SECURITIES AND EXCHANGE COMMISSION

Washington, DC 20549

 

 

FORM 8-K

 

 

CURRENT REPORT

Pursuant to Section 13 OR 15(d)

of the Securities Exchange Act of 1934

Date of Report (Date of earliest event reported): March 26, 2025

 

 

Carlyle Secured Lending, Inc.

(Exact name of registrant as specified in its charter)

 

 

 

Maryland   814-00995   80-0789789

(State or Other Jurisdiction

of Incorporation)

 

(Commission

File Number)

 

(IRS Employer

Identification No.)

 

One Vanderbilt Avenue, Suite 3400  
New York New York   10017
(Address of Principal Executive Offices)   (Zip Code)

(212) 813-4900

(Registrant’s Telephone Number, Including Area Code)

Not Applicable

(Former Name or Former Address, if Changed Since Last Report)

 

 

Check the appropriate box below if the Form 8-K filing is intended to simultaneously satisfy the filing obligation of the registrant under any of the following provisions (see General Instruction A.2. below):

 

Written communications pursuant to Rule 425 under the Securities Act (17 CFR 230.425)

 

Soliciting material pursuant to Rule 14a-12 under the Exchange Act (17 CFR 240.14a-12)

 

Pre-commencement communications pursuant to Rule 14d-2(b) under the Exchange Act (17 CFR 240.14d-2(b))

 

Pre-commencement communications pursuant to Rule 13e-4(c) under the Exchange Act (17 CFR 240.13e-4(c))
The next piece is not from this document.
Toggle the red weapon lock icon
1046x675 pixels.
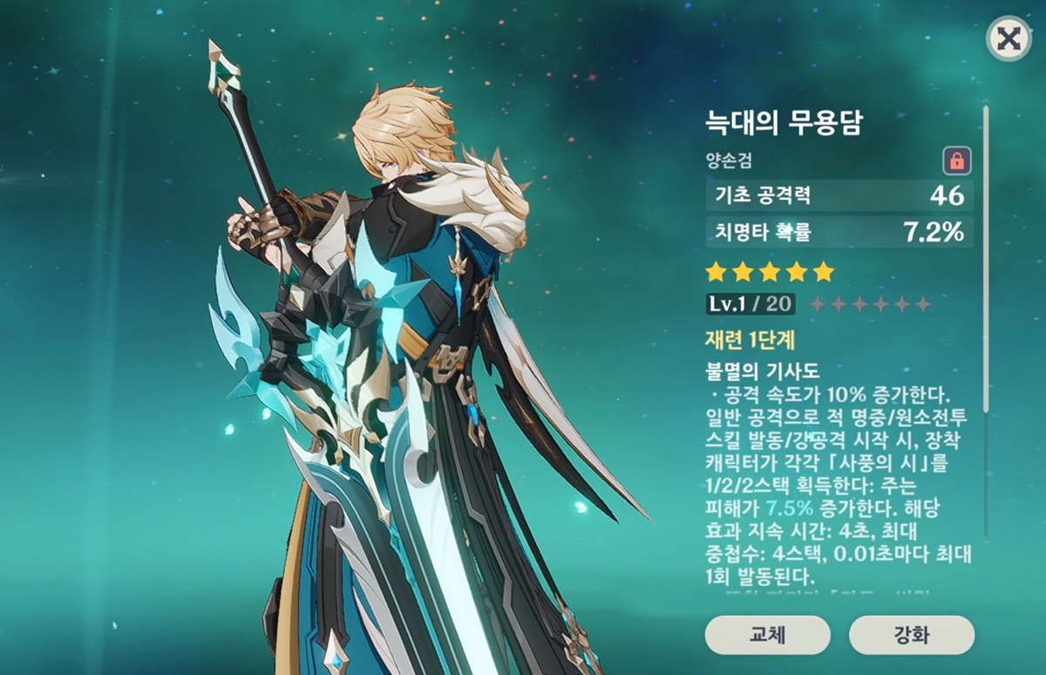coord(956,161)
Securities registered pursuant to Section 12(b) of the Act:

 

Title of each class

 

Trading
Symbol(s)

 

Name of each exchange
on which registered

Common Stock   CGBD   The Nasdaq Global Select Market
8.20% Notes due 2028   CGBDL   The Nasdaq Global Select Market

Indicate by check mark whether the registrant is an emerging growth company as defined in Rule 405 of the Securities Act of 1933 (§230.405 of this chapter) or Rule 12b-2 of the Securities Exchange Act of 1934 (§240.12b-2 of this chapter).
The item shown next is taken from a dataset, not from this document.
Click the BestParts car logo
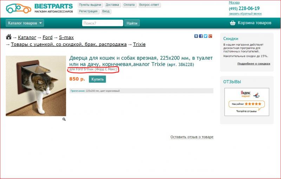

Emerging growth company              

If an emerging growth company, indicate by check mark if the registrant has elected not to use the extended transition period for complying with any new or revised financial accounting standards provided pursuant to Section 13(a) of the Exchange Act. ☐

 

 

 


Item 1.01

Entry into a Material Definitive Agreement.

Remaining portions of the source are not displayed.